Anti-Israel demonstrations
As reported in the Dayton Daily News, a small group of protestors who identified themselves as members of Codepink — Women for Peace demonstrated outside the Dayton Metro Library in Downtown Dayton on Feb. 14 in advance of Mayor Jeffrey Mims’ State of the City address there.

They called for the city and Montgomery County to end the Dayton Region Israel Trade Alliance, saying “it’s wrong and unacceptable that the city and county support a trade alliance with companies in Israel that are involved with the country’s military operations.”

The Village of Yellow Springs and Yellow Springs News have each denounced Israel with no mention of the atrocities committed by the Hamas terror organization in the village’s cease-fire resolution and a newspaper editorial, respectively.

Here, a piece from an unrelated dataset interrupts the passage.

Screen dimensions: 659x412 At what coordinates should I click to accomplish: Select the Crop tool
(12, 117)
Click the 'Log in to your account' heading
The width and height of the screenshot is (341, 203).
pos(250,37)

“We believe we are witnessing the horrors of genocide, that it is wrong, and that we, as reporters — no matter how small we are — must stand on the side of truth in relaying this tragic reality,” wrote Yellow Springs News Editor Cheryl Durgans in the paper’s Jan. 26 editorial, Ceasefire now.

The editorial also encouraged readers to join anti-Israel protests Jan. 26 and 27: “On the News’ publication day, Friday, Jan. 26, Antioch College and Yellow Springs High School students, along with the organization YS Uproar, will participate in a walkout and signmaking event, in preparation for a march this Saturday, Jan. 27 at 2 p.m., beginning outside the Wellness Center. The purpose of the march is to demand that the U.S. government and Village Council call for a ‘ceasefire and end to the violence perpetuated by the Israeli military,’…Some members of the News will be there in support of this effort.”

The editorial did note that college campuses “should not and cannot tolerate antisemitism any more than they should tolerate the swatting of college students who support the Palestinian cause.”

The paper later reported that more than 100 pro-Palestinian protestors joined the Jan. 27 demonstration.

The Yellow Springs Village Council, Feb. 5. Screenshot, yso.com.

The Yellow Springs Village Council unanimously passed a cease-fire resolution Feb. 5. Language in the resolution stops short of calling the situation in Gaza a genocide, referring to it as a dire humanitarian crisis.

The resolution urges “the Ohio delegation, including Sens. Sherrod Brown and J.D. Vance, Rep. Michael Turner and Gov. Mike DeWine, to join in support of House Resolution 786, which calls for an immediate de-escalation and permanent cease-fire in occupied Palestine and Israel.”

The Yellow Springs Village Council’s resolution also calls for an end to United States funding of wars and “military activity across the globe so we can focus our shared resources on addressing issues experienced by the people of the United States who hail from all over the world and who call this country home.”

The resolution specifically notes the village “strongly supports Palestinians,” and condemns the loss of innocent lives in Israel and Palestine.

However, it expresses moral equivalence between civilians Hamas kidnapped in Israel and terrorists held prisoner in Israel: “There are “still approximately 138 Israeli hostages held in Gaza and over 7,000 Palestinian men, children, and women being held captive without being charged with any crime in Israel.”

In addition, the village’s resolution states that “according to the United States Campaign for Palestinian Rights, Yellow Springs residents’ federal tax dollars have, since November 2023, contributed $68,965 to Israel’s weapons, and use of these weapons against Palestinian civilians is entirely unacceptable and a violation of our humanitarian principles and international law.”

Village of Yellow Springs Council Member Carmen V. Brown told The Observer she was the resolution’s primary writer and that “the document was completed after communicating with American Israeli writer Moriel Rothman-Zecher and Lebanese American attorney Albert Mohkiber.”